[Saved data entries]
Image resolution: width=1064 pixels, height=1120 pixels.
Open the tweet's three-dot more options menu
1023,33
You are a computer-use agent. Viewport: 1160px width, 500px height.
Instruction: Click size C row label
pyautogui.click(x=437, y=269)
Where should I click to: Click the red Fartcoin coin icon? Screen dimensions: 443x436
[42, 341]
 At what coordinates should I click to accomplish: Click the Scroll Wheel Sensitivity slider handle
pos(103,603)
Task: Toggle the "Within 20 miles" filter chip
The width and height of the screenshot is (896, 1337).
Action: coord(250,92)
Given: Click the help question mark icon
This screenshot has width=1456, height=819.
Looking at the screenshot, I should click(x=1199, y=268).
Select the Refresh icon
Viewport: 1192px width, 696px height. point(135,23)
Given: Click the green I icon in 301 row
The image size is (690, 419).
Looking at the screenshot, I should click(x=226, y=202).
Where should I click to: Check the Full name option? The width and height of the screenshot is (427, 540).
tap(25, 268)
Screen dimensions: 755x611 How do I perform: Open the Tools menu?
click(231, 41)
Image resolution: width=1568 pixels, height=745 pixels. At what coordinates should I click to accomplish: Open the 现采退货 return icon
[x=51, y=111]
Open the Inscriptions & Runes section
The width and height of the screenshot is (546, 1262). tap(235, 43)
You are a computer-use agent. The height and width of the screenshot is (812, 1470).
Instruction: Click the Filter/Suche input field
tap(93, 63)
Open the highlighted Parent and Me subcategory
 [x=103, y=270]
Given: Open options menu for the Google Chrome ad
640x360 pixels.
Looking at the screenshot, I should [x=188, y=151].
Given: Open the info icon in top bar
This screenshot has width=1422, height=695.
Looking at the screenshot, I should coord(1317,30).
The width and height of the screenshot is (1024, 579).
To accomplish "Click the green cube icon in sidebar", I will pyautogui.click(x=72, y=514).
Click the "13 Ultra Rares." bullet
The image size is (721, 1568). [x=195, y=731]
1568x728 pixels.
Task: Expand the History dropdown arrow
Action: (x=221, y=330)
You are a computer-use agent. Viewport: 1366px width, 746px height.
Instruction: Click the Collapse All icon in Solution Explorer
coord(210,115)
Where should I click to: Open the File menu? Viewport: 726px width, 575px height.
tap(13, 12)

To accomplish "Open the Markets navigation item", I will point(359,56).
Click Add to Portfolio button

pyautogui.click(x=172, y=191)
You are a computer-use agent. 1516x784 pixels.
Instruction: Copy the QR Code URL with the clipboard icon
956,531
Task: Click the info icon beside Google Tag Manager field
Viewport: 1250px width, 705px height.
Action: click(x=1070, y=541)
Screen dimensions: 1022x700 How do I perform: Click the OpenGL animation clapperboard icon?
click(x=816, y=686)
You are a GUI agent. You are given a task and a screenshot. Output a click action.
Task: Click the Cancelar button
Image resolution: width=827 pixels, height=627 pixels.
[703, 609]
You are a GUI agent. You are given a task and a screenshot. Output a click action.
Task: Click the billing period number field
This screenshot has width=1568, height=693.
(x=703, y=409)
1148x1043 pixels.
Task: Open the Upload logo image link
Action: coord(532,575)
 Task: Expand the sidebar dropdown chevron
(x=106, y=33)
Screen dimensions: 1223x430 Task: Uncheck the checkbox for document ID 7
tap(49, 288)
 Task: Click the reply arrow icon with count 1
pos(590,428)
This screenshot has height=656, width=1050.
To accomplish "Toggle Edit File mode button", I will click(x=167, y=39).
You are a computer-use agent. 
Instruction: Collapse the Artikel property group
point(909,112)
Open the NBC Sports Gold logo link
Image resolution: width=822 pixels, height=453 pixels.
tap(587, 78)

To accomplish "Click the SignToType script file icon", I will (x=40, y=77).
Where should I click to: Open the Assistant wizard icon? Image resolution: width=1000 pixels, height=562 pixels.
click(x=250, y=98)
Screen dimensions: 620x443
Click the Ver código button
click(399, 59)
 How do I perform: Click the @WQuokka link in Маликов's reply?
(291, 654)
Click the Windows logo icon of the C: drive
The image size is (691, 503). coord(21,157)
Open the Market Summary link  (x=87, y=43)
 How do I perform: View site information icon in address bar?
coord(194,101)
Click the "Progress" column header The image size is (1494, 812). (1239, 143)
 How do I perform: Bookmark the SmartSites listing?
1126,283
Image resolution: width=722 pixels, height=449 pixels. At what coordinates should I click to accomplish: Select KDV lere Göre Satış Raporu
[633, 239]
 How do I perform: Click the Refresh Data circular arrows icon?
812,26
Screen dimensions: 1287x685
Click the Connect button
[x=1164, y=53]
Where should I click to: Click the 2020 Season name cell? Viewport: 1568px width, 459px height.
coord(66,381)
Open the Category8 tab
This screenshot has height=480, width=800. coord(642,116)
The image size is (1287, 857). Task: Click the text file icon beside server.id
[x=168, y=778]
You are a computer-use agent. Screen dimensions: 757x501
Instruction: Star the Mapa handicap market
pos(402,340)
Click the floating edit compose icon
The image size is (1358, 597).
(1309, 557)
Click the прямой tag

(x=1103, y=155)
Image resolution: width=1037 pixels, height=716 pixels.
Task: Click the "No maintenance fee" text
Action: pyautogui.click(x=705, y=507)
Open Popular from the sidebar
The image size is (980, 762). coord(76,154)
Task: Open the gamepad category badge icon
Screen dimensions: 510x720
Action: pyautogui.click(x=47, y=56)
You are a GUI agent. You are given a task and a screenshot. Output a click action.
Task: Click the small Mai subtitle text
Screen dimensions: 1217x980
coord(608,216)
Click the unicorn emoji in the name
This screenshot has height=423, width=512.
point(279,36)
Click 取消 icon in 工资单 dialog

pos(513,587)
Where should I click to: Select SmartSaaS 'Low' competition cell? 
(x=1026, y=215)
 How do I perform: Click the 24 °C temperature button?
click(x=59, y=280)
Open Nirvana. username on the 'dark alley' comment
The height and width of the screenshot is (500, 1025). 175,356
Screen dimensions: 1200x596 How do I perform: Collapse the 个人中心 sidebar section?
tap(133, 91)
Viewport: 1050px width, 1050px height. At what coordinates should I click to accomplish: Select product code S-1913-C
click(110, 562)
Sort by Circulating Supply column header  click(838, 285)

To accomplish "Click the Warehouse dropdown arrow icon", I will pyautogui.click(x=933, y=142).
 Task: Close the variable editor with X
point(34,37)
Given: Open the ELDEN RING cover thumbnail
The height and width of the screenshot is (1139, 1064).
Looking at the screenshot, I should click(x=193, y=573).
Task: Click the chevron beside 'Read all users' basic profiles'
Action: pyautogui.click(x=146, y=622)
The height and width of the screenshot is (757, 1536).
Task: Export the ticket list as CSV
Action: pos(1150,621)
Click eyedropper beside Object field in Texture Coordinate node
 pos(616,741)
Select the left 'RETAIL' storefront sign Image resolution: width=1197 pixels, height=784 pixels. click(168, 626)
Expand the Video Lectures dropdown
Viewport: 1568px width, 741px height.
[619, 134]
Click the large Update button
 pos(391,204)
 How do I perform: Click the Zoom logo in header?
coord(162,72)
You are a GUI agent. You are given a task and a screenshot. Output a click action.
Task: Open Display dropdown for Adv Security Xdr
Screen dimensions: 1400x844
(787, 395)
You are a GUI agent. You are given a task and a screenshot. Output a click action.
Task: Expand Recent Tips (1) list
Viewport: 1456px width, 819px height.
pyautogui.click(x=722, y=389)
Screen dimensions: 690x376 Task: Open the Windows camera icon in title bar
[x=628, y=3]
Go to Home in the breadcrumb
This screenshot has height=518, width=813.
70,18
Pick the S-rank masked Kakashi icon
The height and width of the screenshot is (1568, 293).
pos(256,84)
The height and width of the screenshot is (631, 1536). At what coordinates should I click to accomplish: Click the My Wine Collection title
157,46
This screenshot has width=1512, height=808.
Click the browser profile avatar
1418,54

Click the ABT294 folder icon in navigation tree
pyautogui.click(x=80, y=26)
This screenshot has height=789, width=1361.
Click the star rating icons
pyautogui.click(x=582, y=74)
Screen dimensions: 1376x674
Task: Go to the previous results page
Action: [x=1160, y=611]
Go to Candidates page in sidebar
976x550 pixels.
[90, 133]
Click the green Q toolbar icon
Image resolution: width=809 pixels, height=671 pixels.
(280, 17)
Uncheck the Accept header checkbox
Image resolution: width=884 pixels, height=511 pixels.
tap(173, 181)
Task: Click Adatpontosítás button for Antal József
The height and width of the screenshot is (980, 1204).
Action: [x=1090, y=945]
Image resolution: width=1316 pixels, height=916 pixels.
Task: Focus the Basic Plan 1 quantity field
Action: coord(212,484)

> [Task brief]:
Transcribe each line of the data above, unaltered, from the one where "Task: Click the billing period number field" appears to the one where "812). (1239, 143)" appears, inclusive of both.

> [Solution to this problem]:
Task: Click the billing period number field
This screenshot has width=1568, height=693.
(x=703, y=409)
1148x1043 pixels.
Task: Open the Upload logo image link
Action: coord(532,575)
 Task: Expand the sidebar dropdown chevron
(x=106, y=33)
Screen dimensions: 1223x430 Task: Uncheck the checkbox for document ID 7
tap(49, 288)
 Task: Click the reply arrow icon with count 1
pos(590,428)
This screenshot has height=656, width=1050.
To accomplish "Toggle Edit File mode button", I will click(x=167, y=39).
You are a computer-use agent. 
Instruction: Collapse the Artikel property group
point(909,112)
Open the NBC Sports Gold logo link
Image resolution: width=822 pixels, height=453 pixels.
tap(587, 78)

To accomplish "Click the SignToType script file icon", I will (x=40, y=77).
Where should I click to: Open the Assistant wizard icon? Image resolution: width=1000 pixels, height=562 pixels.
click(x=250, y=98)
Screen dimensions: 620x443
Click the Ver código button
click(399, 59)
 How do I perform: Click the @WQuokka link in Маликов's reply?
(291, 654)
Click the Windows logo icon of the C: drive
The image size is (691, 503). coord(21,157)
Open the Market Summary link  (x=87, y=43)
 How do I perform: View site information icon in address bar?
coord(194,101)
Click the "Progress" column header The image size is (1494, 812). (1239, 143)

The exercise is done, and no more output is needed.